Bei strahlendem Sonnenschein setze ich meine Fahrt fort. Je höher ich komme, umso geringer wird die Vegetation. Vor Murmeltieren wird gewarnt – gesehen habe ich keine. Die Berge bilden ein prächtiges Panorama, an dem ich mich nicht satt sehen kann. Stellenweise fahre ich mit gerademal 40 km/h die Straße entlang – bei meinen Gruppenreisen völlig undenkbar. Da steht der Fahrspaß im Vordergrund, heute der visuelle Genuss.
Endlich finde ich die Zeit, an den Ruinen alter einstmals militärisch genutzter Wohngebäude unterhalb des Restefonds anzuhalten. Bislang sind wir hier immer durchgerauscht. Ich entdecke an den Bergflanken alte Festungen und Geschütztürme und versuche mir vorzustellen, wie und unter welchen Bedingungen hier einst Menschen in kriegerischen Auseinandersetzungen „gelebt“ haben, wo wir heute nur unseren Spaß haben.
Bald darauf ist die Passhöhe des Col de la Bonette (2715 Meter) erreicht. Die Straße zur 2802 Meter hohen Cime de la Bonette ist bereits gesperrt, an der Nordflanke liegt der erste Schnee.
Sicher wäre die Straße passierbar gewesen.

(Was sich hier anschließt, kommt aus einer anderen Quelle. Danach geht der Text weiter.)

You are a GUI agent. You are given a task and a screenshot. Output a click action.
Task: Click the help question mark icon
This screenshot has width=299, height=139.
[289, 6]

Da ich aber noch ein paar Kilometer zu fahren habe und unterwegs noch einen Kaffee trinken möchte, verzichte ich auf den Abstecher und fahre weiter Richtung Jausiers. Unterwegs finden sich wieder viele schöne Fotomotive.
Ich folge dem Lauf der L‘Ubaye und biege bald darauf auf die D902 ab, die mich hinauf auf den Col de Vars (2109 Meter) führen wird. Die Sonne steht schon tief und verschwindet, je nach Streckenverlauf, bald schon hinter den Bergen. Ich muss mich beeilen. Ein alter Landy vor mir macht bereitwillig Platz – wir werden uns am Vars wiedersehen.
Es ist kurz nach fünf, als ich die Passhöhe erreiche. Ein großes Stück Wallnusskuchen und eine heißer Milchkaffee stehen vor mir, als die Sonne so langsam beginnt, hinter den Bergen zu verschwinden. Was für ein timing. Auf der Terrasse sitzend genieße ich das „Schauspiel“ – aber nur, weil ich den Abstecher am Bonette ausgelassen habe. Wieder einmal fügt sich alles zusammen.
Als ich aufbrechen will, stoppt der alte Landy am Pass. Ein altes Ehepaar steigt aus und vertritt sich die Beine. Sie finden mein altes Motorrad toll, ich ihr altes Auto. Als ich auf das Dachzelt deute, geben sie mir zu verstehen, dass sie darin auch schlafen. Unglaublich. Mit ein paar Brocken französisch und italienisch führen wir ein kleines Gespräch, bevor sich unsere Wege trennen. An meinen Sprachkenntnissen muss ich unbedingt arbeiten.
Auf der Weiterfahrt bietet sich ein prächtiger Blick auf Guillestre, dort wechsle ich auf die Nationalstraße, um noch vor Einbruch der Dunkelheit mein Ziel zu erreichen. Ein Tankstopp noch und ich stehe auf dem Parkplatz meines Hotels in Briançon. Es ist zwanzig vor sieben als ich den Motor abstelle.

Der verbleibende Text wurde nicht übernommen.